((

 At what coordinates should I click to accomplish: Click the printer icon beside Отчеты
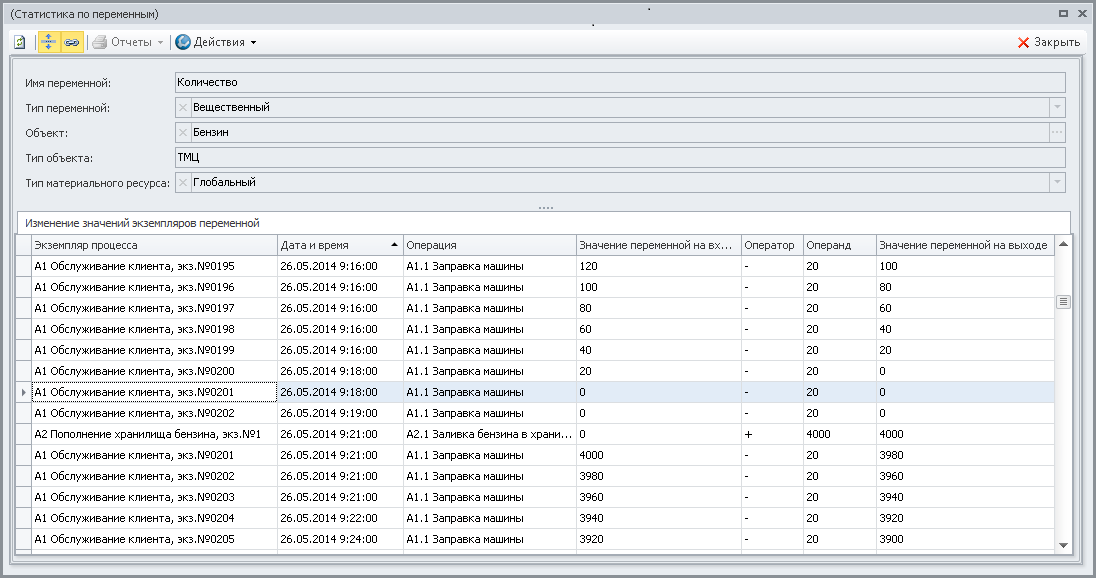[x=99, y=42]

))
((

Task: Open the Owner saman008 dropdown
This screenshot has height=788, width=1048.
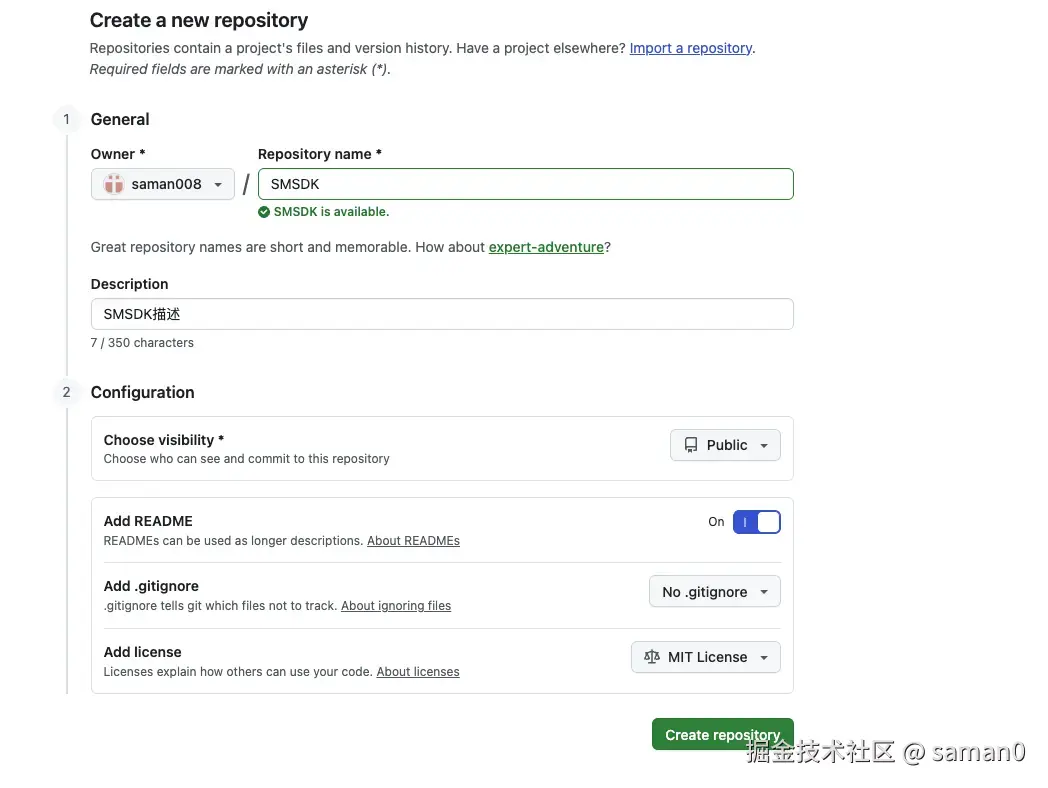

))
((

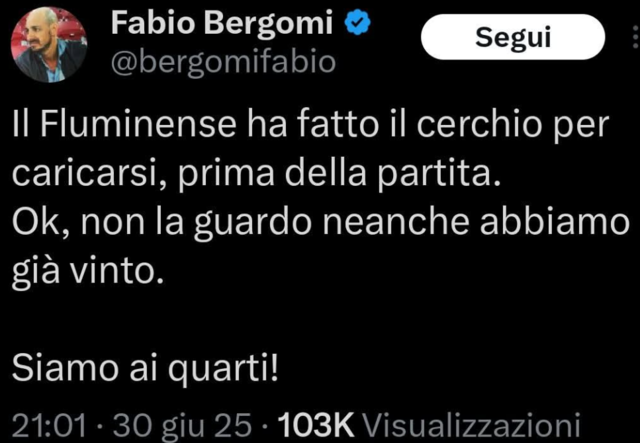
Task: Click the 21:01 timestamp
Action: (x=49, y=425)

))

◆ EXERCISE BRIEF: Write out, from the lines above, only those from the line with "Task: Open the Owner saman008 dropdown" to the line with "This screenshot has height=788, width=1048.", exactly as given, including the first and the last.

◆ ANSWER TO THIS TASK:
Task: Open the Owner saman008 dropdown
This screenshot has height=788, width=1048.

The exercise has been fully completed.